The Silk Vista Baby (SVB), a flow diverter device, has the smallest FD profile using 0.017’ micro catheter system instead of 0.021/0.027’. It received CE mark approval for clinical use in Europe in 2018 but it is currently not available in the US. We don’t have a long-term efficacy and safety data yet. The first study is currently ongoing to check the safety and efficacy of the device in 5 years (2025).  The initial safety report (41 patients) showed 12% periprocedural complications which didn’t affect the outcome of patients. The smallest proximal vessel diameter that they placed SVB was 0.9 mm and smallest distal vessel diameter was 0.8 mm.10 Schob et al reported 0% periprocedural complication with SVB FD in peripheral cerebral arteries (25 patients). However, they had only 3 months follow up data which showed about 63% complete occlusion of aneurysm.(11) It would be interesting to see the results of the first study in the next 5 years. We might be able to treat dMCA more safely with FD.(12)

Reference

  1. Gibo H, Carver CC, Rhoton AL, et al. Microsurgical anatomy of the middle cerebral artery.    J Neurosurg 198; 54:151–69.

  2. Cimflova P, Özlük E, Korkmazer B, et al.  Long-term safety and efficacy of distal aneurysm treatment with flow diversion in the M2 segment of the middle cerebral artery and beyond. J Neurointerv Surg. 2020 Oct 20.

  3. Tsutsumi K, Horiuchi T, Nagm A, et al.

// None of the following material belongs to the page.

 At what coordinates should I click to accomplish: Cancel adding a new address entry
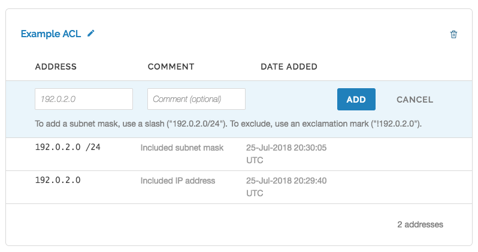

Clinical characteristics of ruptured distal middle cerebral artery aneurysms: Review of the literature. J Clin Neurosci. 2017; 40:14-17. Baltacioğlu F, Cekirge S, Saatci I, et al. Distal middle cerebral artery aneurysms. Endovascular treatment results with literature review. Interv Neuroradiol. 2002;8(4):399-407.

  4. Lv N, Zhou Y, Yang P, et al. Endovascular treatment of distal middle cerebral artery aneurysms: Report of eight cases and literature review. Interv Neuroradiol. 2016;22(1):12-7.

  5. Douds GL, Kalapos P, Cockroft KM. Temporary test occlusion of distal middle cerebral artery using GDC coil. J Neuroimaging. 2010 ;20(2):183-6.

  6. Wang Q, Chen G, Gu Y, Song D. Provocative tests and parent artery occlusion in the endovascular treatment of distal middle cerebral artery pseudoaneurysms. J Clin Neurosci. 2011;18(12):1741-3

  7. Primiani CT, Ren Z, Kan P, et al. A2, M2, P2 aneurysms and beyond: results of treatment with pipeline embolization device in 65 patients. J Neurointerv Surg 2019; 11:903–7.

  8. Cagnazzo F, Perrini P, Dargazanli C, et al. Treatment of unruptured distal anterior circulation aneurysms with flow-diverter stents: a meta-analysis. AJNR Am J Neuroradiol 2019; 40:687–93.

  9. Cagnazzo F, Mantilla D, Lefevre PH, et al. Treatment of Middle Cerebral Artery Aneurysms with Flow-Diverter Stents: A Systematic Review and Meta-Analysis. AJNR Am J Neuroradiol. 2017;38(12):2289-2294.

  10. Martínez-Galdámez M, Biondi A, Kalousek V, et al. Periprocedural safety and technical outcomes of the new Silk Vista Baby flow diverter for the treatment of intracranial aneurysms: results from a multicenter experience. J Neurointerv Surg. 2019;11(7):723-727.